• _Request_:
Output the material below exactly as it appears, from the line containing "Where should I click to: Open" through the line containing "should pyautogui.click(x=479, y=200).", with both of those lines included. Leave the pictures out.

(Part of a data file)

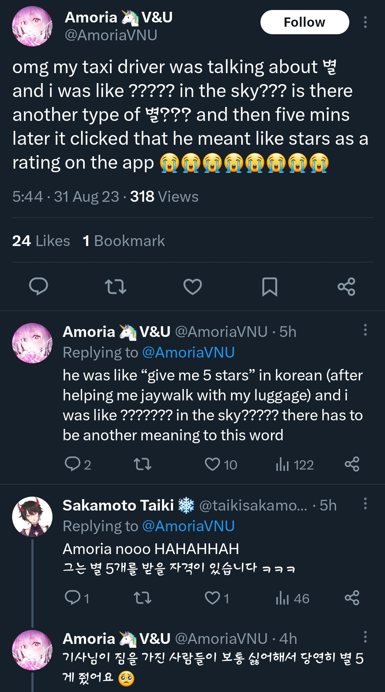Share Amoria's "give me 5 stars" reply
This screenshot has width=385, height=692.
click(352, 464)
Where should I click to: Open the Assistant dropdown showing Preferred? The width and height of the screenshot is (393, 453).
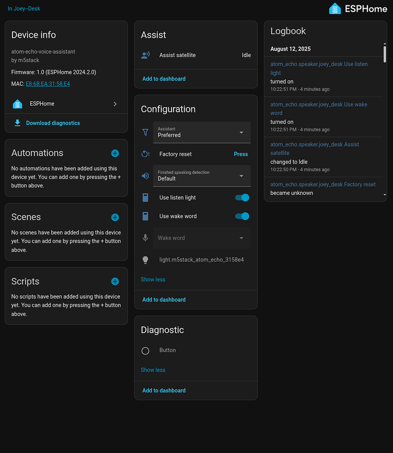202,132
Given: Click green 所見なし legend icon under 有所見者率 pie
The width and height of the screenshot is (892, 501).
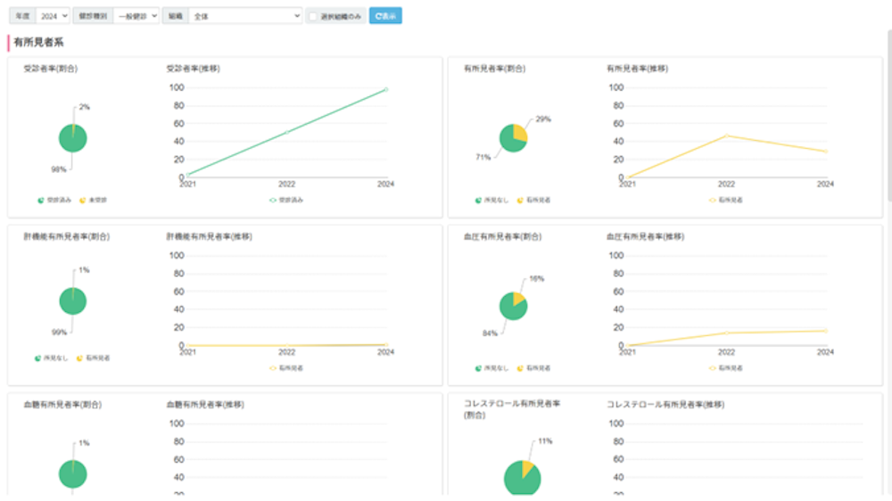Looking at the screenshot, I should pyautogui.click(x=479, y=200).
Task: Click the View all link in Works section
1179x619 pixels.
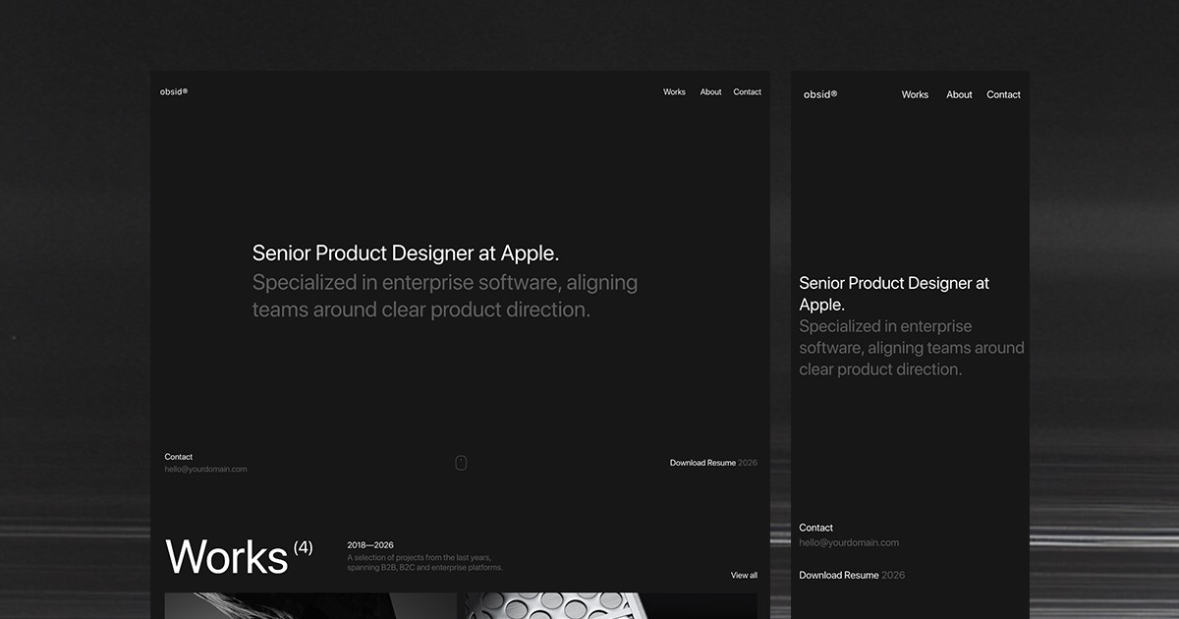Action: tap(743, 575)
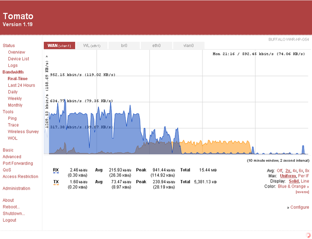Click the Reboot... link
Image resolution: width=312 pixels, height=239 pixels.
(x=11, y=207)
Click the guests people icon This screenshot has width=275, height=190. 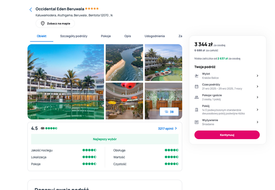click(197, 97)
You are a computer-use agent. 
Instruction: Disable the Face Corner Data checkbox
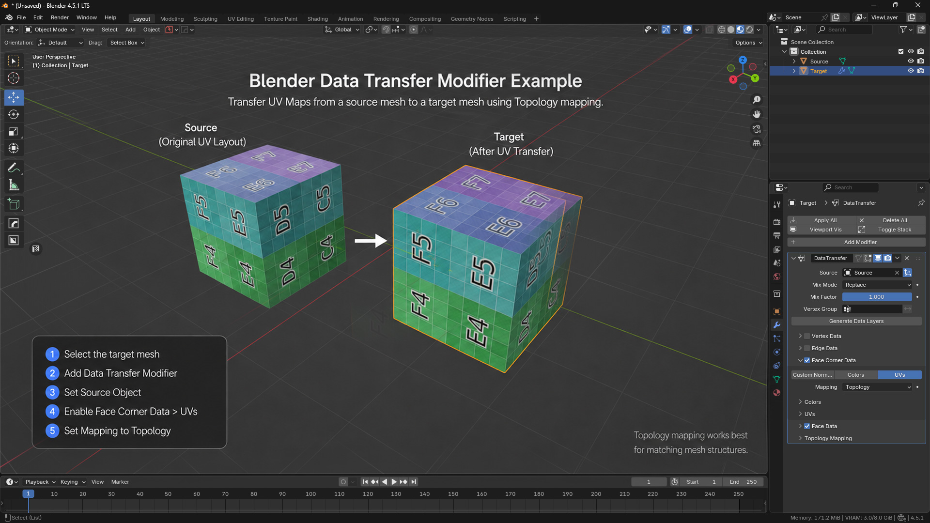807,360
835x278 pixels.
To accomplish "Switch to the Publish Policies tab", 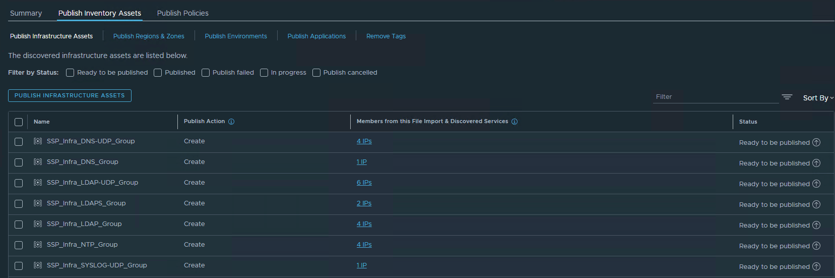I will click(182, 13).
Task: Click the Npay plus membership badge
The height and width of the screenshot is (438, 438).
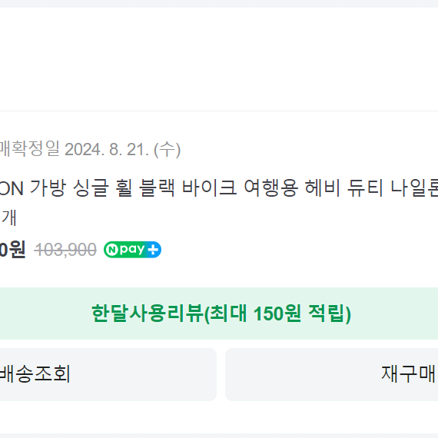Action: point(132,250)
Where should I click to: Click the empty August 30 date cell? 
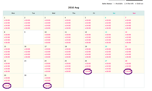[33, 80]
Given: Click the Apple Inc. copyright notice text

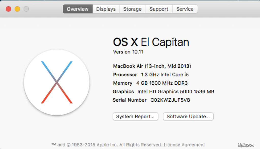Looking at the screenshot, I should pyautogui.click(x=107, y=145).
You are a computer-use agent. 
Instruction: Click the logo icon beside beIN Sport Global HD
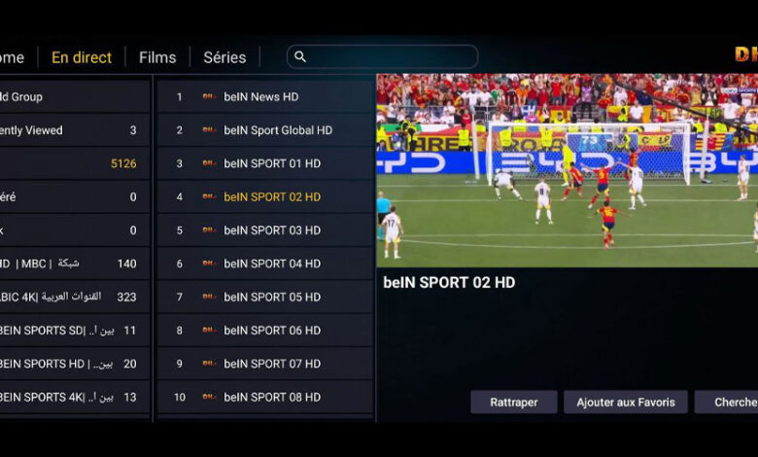(209, 130)
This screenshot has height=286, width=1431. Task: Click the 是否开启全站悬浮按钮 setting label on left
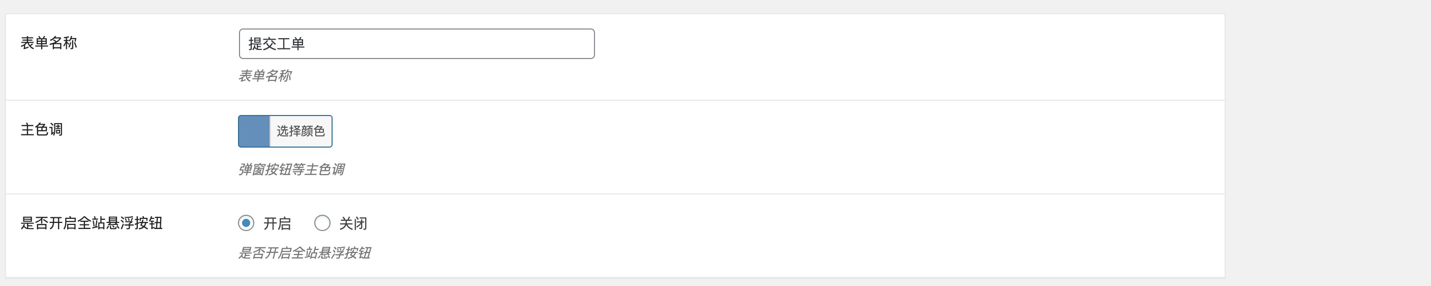click(x=92, y=223)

• _Result for this task_:
Where should I click to: Open the Assistant dropdown showing Preferred? The width and height of the screenshot is (393, 453).
202,132
Given: Click green 所見なし legend icon under 有所見者率 pie
The width and height of the screenshot is (892, 501).
Looking at the screenshot, I should pyautogui.click(x=479, y=200).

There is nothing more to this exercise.